Don’t believe everything the art world says about Hans Arp. An early 20th-century abstract artist, his work invites comparison with the Surrealists. But he didn’t conform to isms.
Consider Arp's last work, “Scrutant l’horizon” (Scanning the Skyline) now highlighted in an exhibit of the artist's work at Kunstmuseum Den Haag in the Netherlands.
According to Hauser & Wirth Museum, one of the treasure houses that shows Arp’s work, he used a “nonsensical vocabulary.”
How can Hauser & Wirth say on its website that Arp’s work is without meaning while acknowledging his fascination with the physiological process – procreation and growth?
Nothing about these things is senseless.
Words matter
Former New York Times art critic John Canaday also had Arp wrong in his 1959 book “Mainstreams of Modern Art.”
Arp’s abstractions, Canaday wrote, have “no intentional meaning, dictated by the demands of the Subconscious.”
Yet, at the same time, Canaday noted that Arp sought to “capture life.” How can you say an artwork is meaningless if you know the artist’s interest in nature? By his sculpture titles alone, you find “intentional meaning.”
Canaday even said it himself: "Arp's work is non-representational, yet firmly rooted in nature." That very focus can easily be seen in the artist’s last work, “Scrutant l’horizon.” Free form, yes, but natural form, too.

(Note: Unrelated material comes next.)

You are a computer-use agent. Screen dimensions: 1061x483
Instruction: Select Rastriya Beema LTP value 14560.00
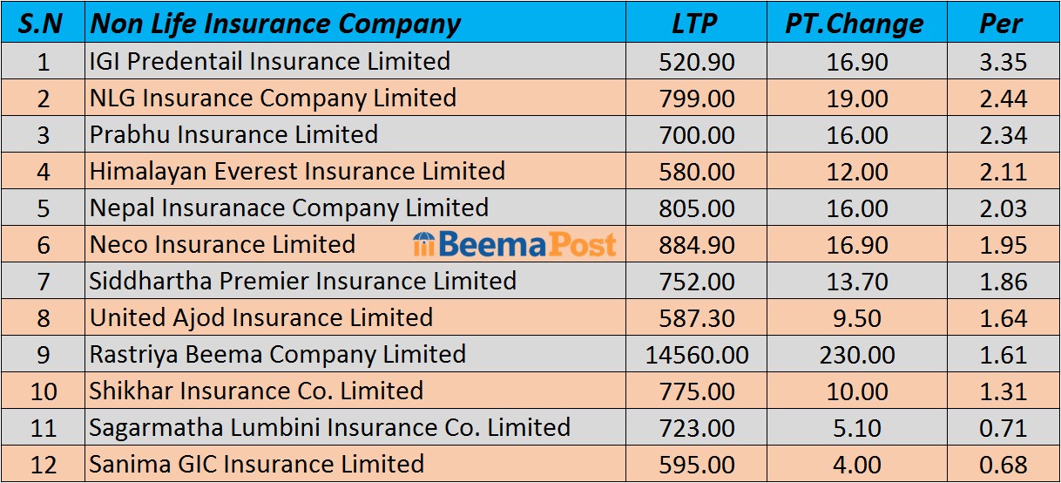click(x=696, y=355)
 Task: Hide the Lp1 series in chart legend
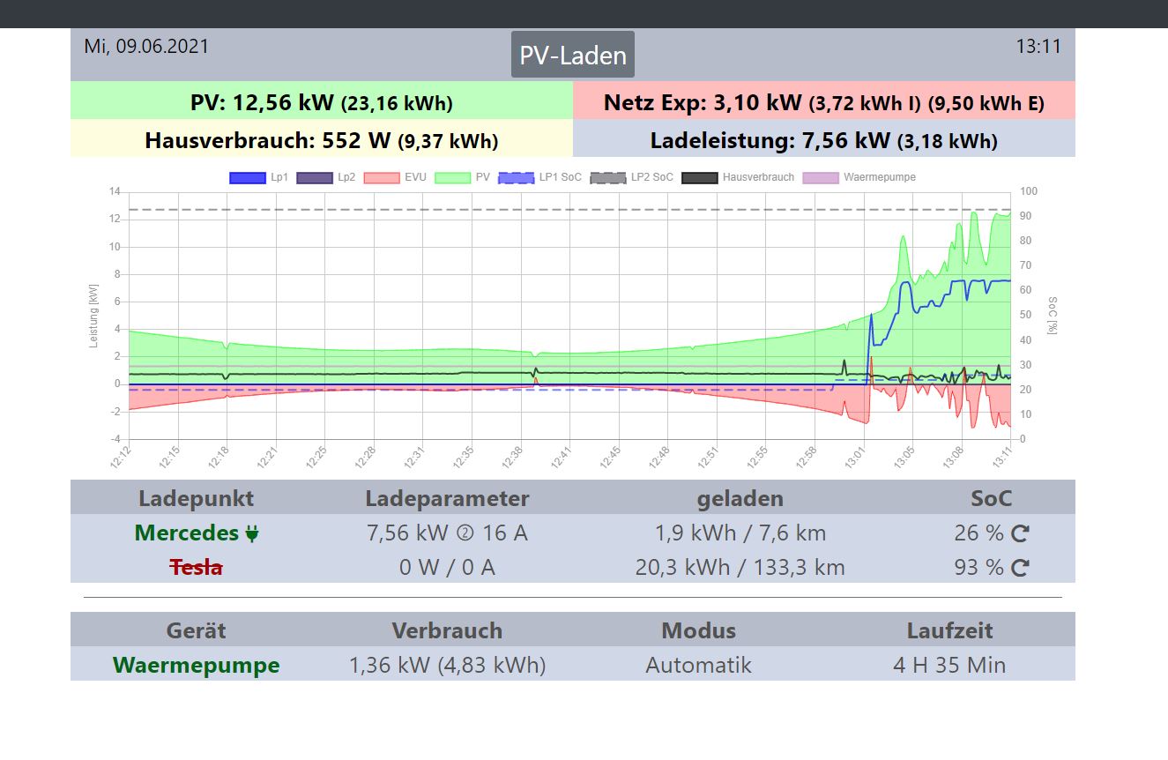click(259, 177)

I’m thinking of Arp’s painted sculpture “Birds in an Aquarium,” which is way more than an abstraction. While not a reproduction of a life form, the rounded shapes imply it.
Arp’s “Earth Forms” also suggests a life form. What you looks like a boulder with a transparent interior complete with a heart and a venous system.
Getting artists right
Some art experts have gotten Arp right. Historian Richard Huelsenbeck witnessed the artist’s love of life – “his playfulness, a certain childlike joy” in his 1991 book “Memoirs of a Dada Drummer.”
Huelsenbeck recalled an incident when Arp was a guest at a hotel in St. Moritz and told him about something that impressed him.
Arp said he saw American women dancing without shoes. “Think of this,” he said, “they get rid of their shoes and dance.” When Huelsenbeck asked him why he thought the women did that, he said, “It’s very simple, because they dancer better without.”
Likely, Arp was not only talking about dancing, but also about artmaking. By throwing off the shackles of representational art, he could make better art.
And unlike other abstract artists, Arp was not acting out some inner turmoil. He was fun to be with, Huelsenbeck said. After staying with him for a week, he reported, “We had so much fun together and were so gay that it really was a delightful week.”
Even if you aren’t sure of what you’re seeing in Arp’s work, you can’t mistake his lightheartedness.
Huelsenbeck saw this reflected even in the artist’s house.
Behind a “normal fence, there were abstract sculptures of eggs, breasts, and thighs.” So, if there’s an Arp legacy, I’d say he made the invisible visible. His amoeboid forms were his way of giving form to forces in nature.